begin PROVIDED TEXT
Shared Virtual Memory in System (host) RAM

rbrodt · 19. Mai 2019 um 15:48

I am currently working on a project which requires memory allocation of a HUGE amount of data (on the order of 1 Terrabyte) in System memory.

From what I’ve read about SVM (here, for example) OpenCL 2.0 does support the capability of allocating SVM on the host side allowing access by both the kernel and the host, so theoretically it should be possible to use very large chunks of memory (up to the maximum available System memory on the host machine). This is, of course, assuming the GPU address bus is wide enough.

Am I correct in assuming that this is not currently supported in JOCL? I have found the deprecated method CL#allocateAligned(int size, int alignment) which, I’m guessing, is what is needed to be able to allocate System memory from Java. However, this method only accepts a 4 byte signed “int” for the “size” parameter, which reduces the maximum amount of memory that can be allocated to 2GB. I understand that this is because of the limitation in the underlying DirectByteBuffer class, which also only accepts an “int” for “capacity”. After poking around in DirectByteBuffer I found that Unsafe#allocateMemory(long size) used to do the actual System memory allocation, does indeed support “long” values.

I am proposing to add an overloaded allocateAligned(long size, int alignment) and a corresponding allocateAlignedNative() method to accept an 8-byte signed value, and then providing a new class, e.g. HugeDirectByteBuffer which accepts a “long” for “capacity”. Does this sound like a reasonable thing to do?

Marco13 · 19. Mai 2019 um 21:03

You seem to be doing some interesting stuff there.

The allocateAligned method had been deprecated pretty early, and IIRC it was only introduced due to some not-so-clear statements about alignment requirements in the first versions of the OpenCL spec. The deprecation statement should make clear that it should not be used. Usually, a normal ByteBuffer#allocateDirect should be fine for every case.
end PROVIDED TEXT
begin DATA LISTING
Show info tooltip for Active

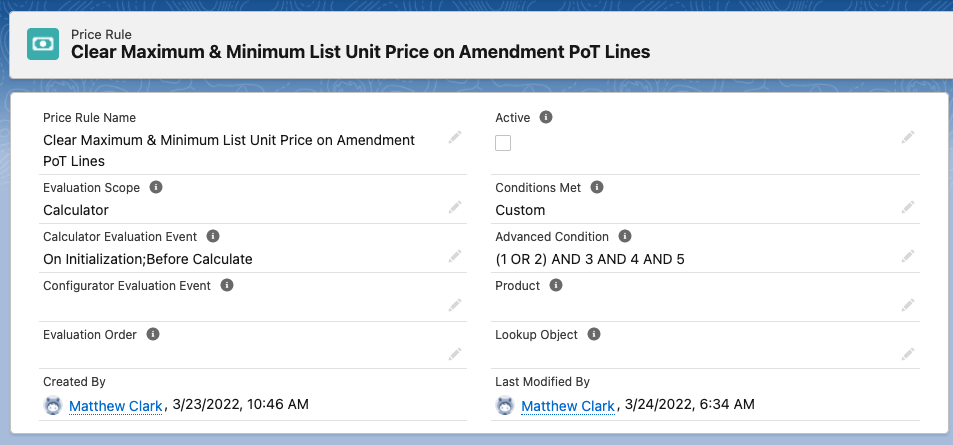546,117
end DATA LISTING
begin DATA LISTING
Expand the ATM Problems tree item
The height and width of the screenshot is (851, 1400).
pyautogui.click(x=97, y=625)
end DATA LISTING
begin DATA LISTING
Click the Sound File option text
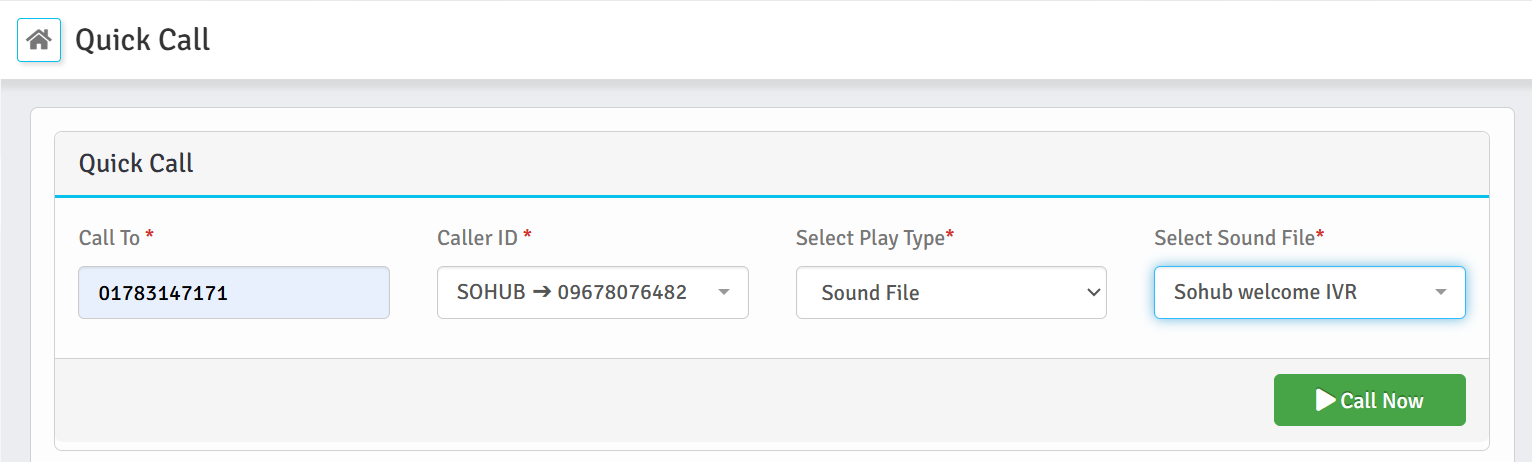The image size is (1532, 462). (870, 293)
end DATA LISTING
#### LIST OF TASKS:
#1 Summarize the forum thread on shared virtual memory in two sentences.
#2 From the forum thread on shared virtual memory, return the passage starting at "Shared Virtual Memory" and ending at "in System memory.".
#3 In the forum thread on shared virtual memory, why can the deprecated allocateAligned method allocate at most 2GB?
You won't need the entries to do this.

#### EXERCISE RESULTS:
#1 A user who needs to allocate about a terabyte of system memory asks whether JOCL supports OpenCL 2.0 shared virtual memory on the host. The user notes that the deprecated CL#allocateAligned method takes an int size, which caps allocation at 2GB, and proposes long-sized overloads plus a HugeDirectByteBuffer class, while a reply says allocateAligned was deprecated early and that a normal ByteBuffer#allocateDirect should usually be fine.

#2
Shared Virtual Memory in System (host) RAM

rbrodt · 19. Mai 2019 um 15:48

I am currently working on a project which requires memory allocation of a HUGE amount of data (on the order of 1 Terrabyte) in System memory.

#3 Its "size" parameter accepts only a 4-byte signed int.